Steve Lavin’s absence for the vast majority of the 2011/12 men’s basketball season while recuperating from surgery to treat prostate cancer put a twist onto his three-year timetable to restore St. John’s to prominence.
But it wasn’t the kind of twist most people would guess, at least according to Lavin. Instead of hurting the Red Storm’s development, the 49-year-old head coach believes that his absence actually helped the long-term development of the program.
“I think our depth of personnel is probably a year ahead of schedule” Lavin told the Torch in an exclusive interview. “Ironically we were able to secure as deep a roster as our current one in part because of my being diagnosed with cancer. The unexpected setback on the health front and subsequent necessity to focus primarily on a full recuperation and our recruiting was a major factor in positioning us for landing the 2012 recruiting class.”
That diagnosis, and his comfort in handing over the reins to his assistant coaching staff featuring Gene Keady and longtime right-hand man Rico Hines, as well as associate head coach Mike Dunlap, allowed Lavin to spend his energy on the recruiting trail, to bring in a class to complement the six scholarship players that ended the season with the Johnnies.
His efforts helped him land his main target, re-signing JaKarr Sampson after the 6-foot-8 forward failed to qualify academically last year.
“Once Jakarr committed, it served as a catalyst, similar to when we signed Moe Harkless in the 2011 class,” Lavin said. “There’s a certain momentum that’s created when you sign a high-level player, and other kids see, ‘Okay, St. john’s has it going on.’”
St. John’s also landed coveted big man Chris Obekpa, as well as junior college standout Orlando Sanchez and Texas A&M transfer Jamal Branch in an eight-man recruiting class that was ranked as high as No. 8 in the nation by recruiting services.
Now fully rejuvenated, Lavin has a luxury of being able to field a full team — something that Dunlap never came close to having last season, which started with seven scholarship players and ended with six.
And no longer relegated to a general manager role, as he describes it, because of his health, he can take the team in the direction he wants — like giving sophomore guard and returning leading scorer D’Angelo Harrison time at the point guard position.
Harrison, who set a St. John’s freshman record with 544 points last season (17 per game) was cited by Lavin as the team’s most improved player in the offseason — especially in the mental side of the game (make more good), and his leadership qualities.
“He’s playing at a pace where he’s seeing things with more clarity,” Lavin said. “His judgment and choices are better for when to take it to the hole and when to stop, and when to dish it.”
Harrison, Branch and incumbent starting point guard Phil Greene will have no shortage of players to pass to.

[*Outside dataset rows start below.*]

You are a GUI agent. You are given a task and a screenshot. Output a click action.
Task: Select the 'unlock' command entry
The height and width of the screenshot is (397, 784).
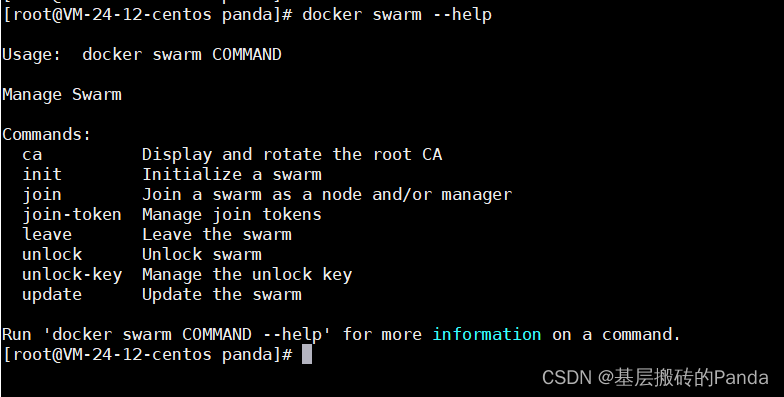tap(52, 254)
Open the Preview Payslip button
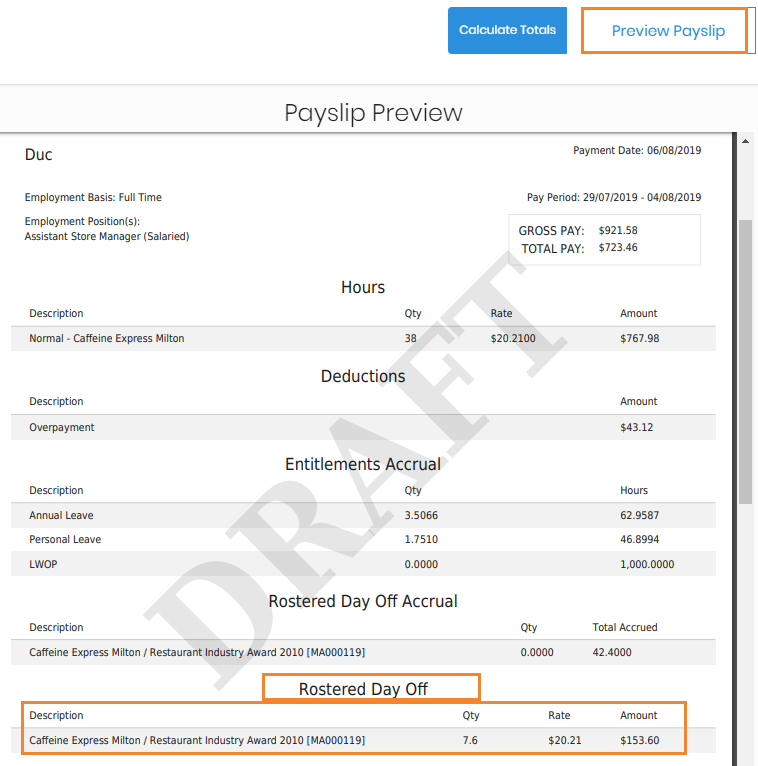Screen dimensions: 758x766 click(667, 31)
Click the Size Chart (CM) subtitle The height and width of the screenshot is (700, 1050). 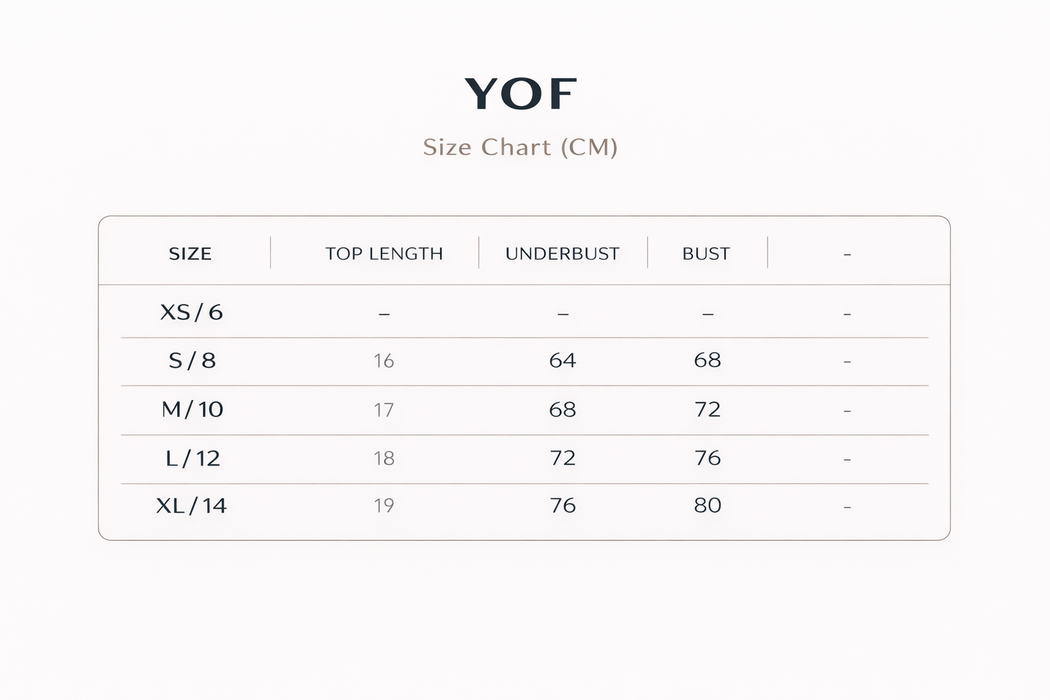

JuCo transfer Marco Borgault will stretch the floor, while Sampson, Obekpa and Christian Jones — whose athletic ability Lavin lauded, will add versatility to a team that often relied on Harrison and Harkless, who is now with the NBA’s Orlando Magic, to carry the scoring load.
The increased depth was on display during team scrimmages in the summer.

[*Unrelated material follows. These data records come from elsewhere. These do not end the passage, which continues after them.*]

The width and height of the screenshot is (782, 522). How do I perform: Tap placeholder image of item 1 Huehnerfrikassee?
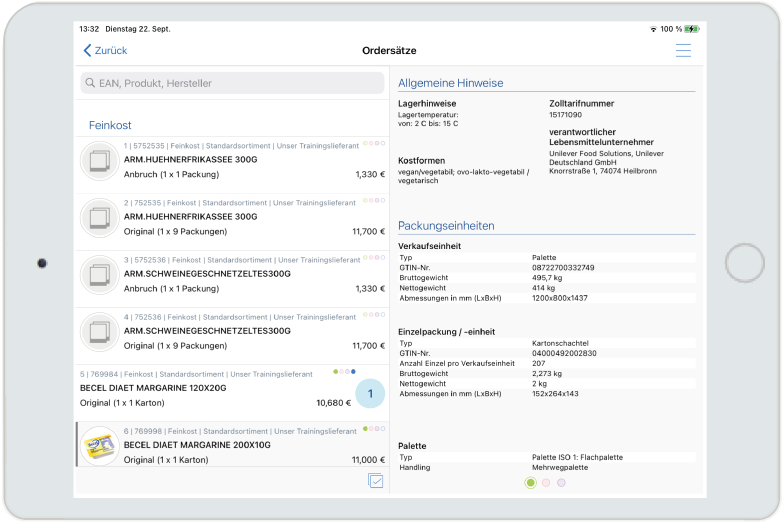tap(99, 160)
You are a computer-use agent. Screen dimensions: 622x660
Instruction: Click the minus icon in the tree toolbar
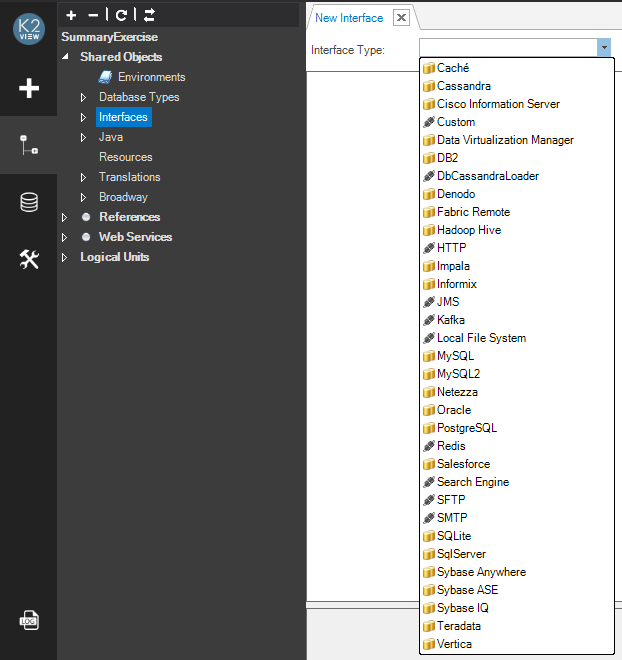(94, 15)
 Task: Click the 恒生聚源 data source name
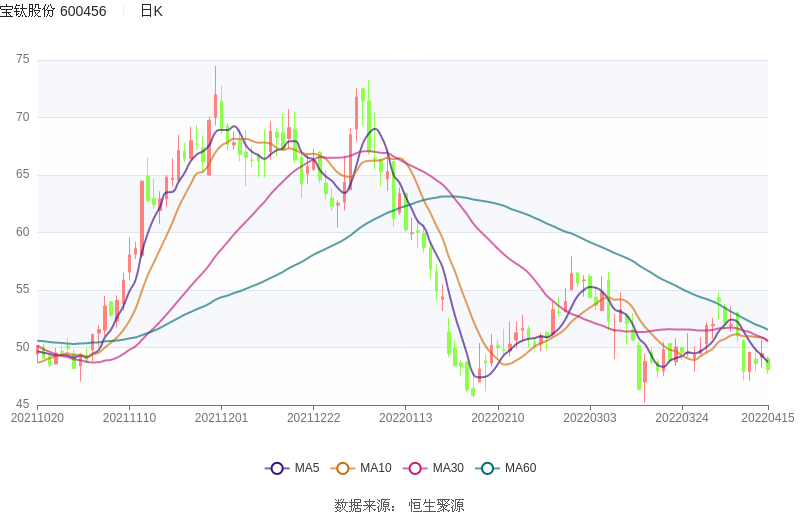point(436,505)
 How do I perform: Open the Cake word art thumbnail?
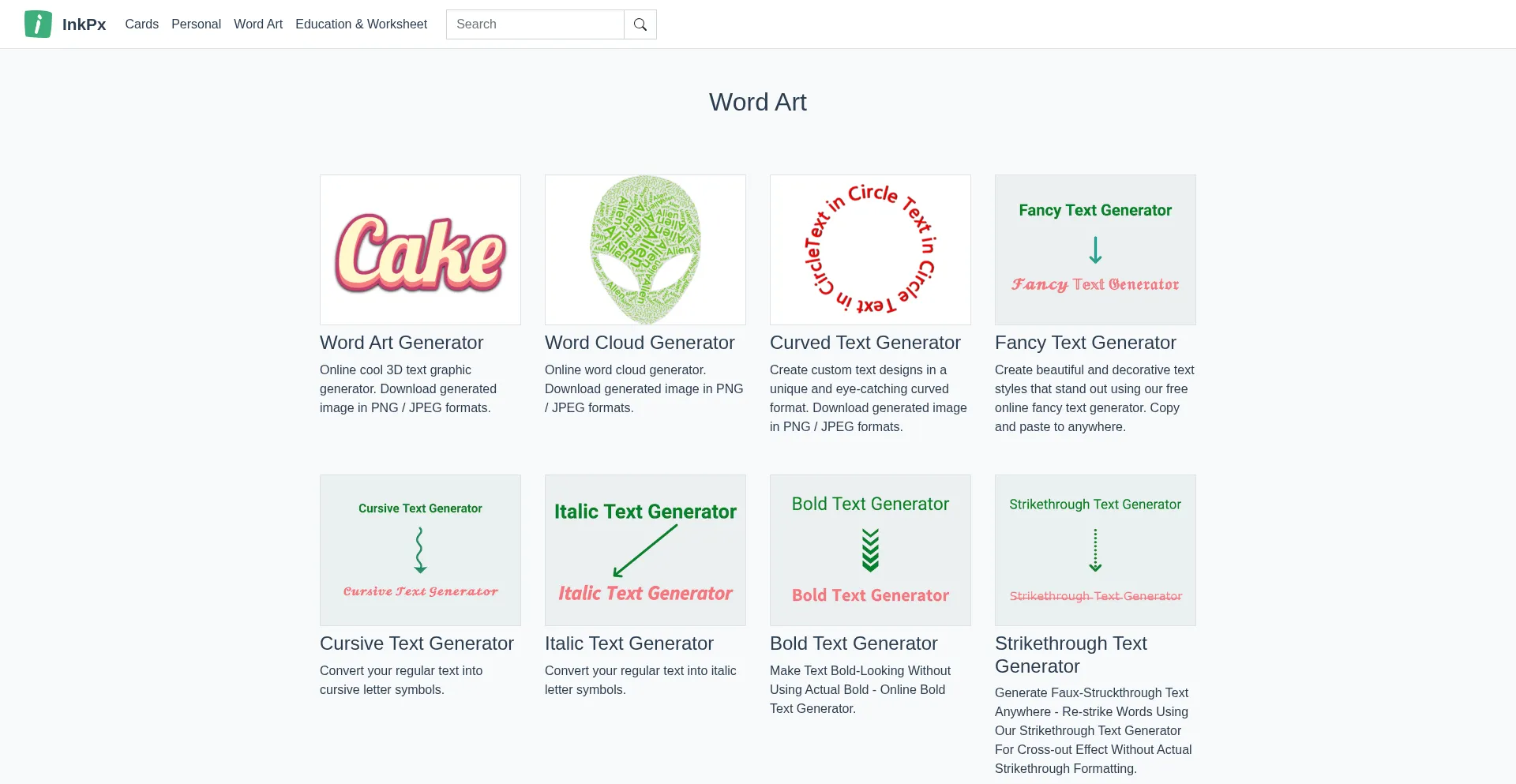[x=420, y=249]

“With eight newcomers, the quality of depth is the most notable change from last year,” Lavin said. “Summer workouts were fiercely competitive because our players recognize minutes will have to be earned the old fashion way this season.”
Now, with 13 scholarship players and two experienced walk-ons, St. John’s can call on 15 what Lavin called “legitimate players” — some of whom might not have been on the court had Lavin been healthy.
“You can’t script that.” Lavin said. “But its ironic that the setback on the health front was a springboard for our recruiting.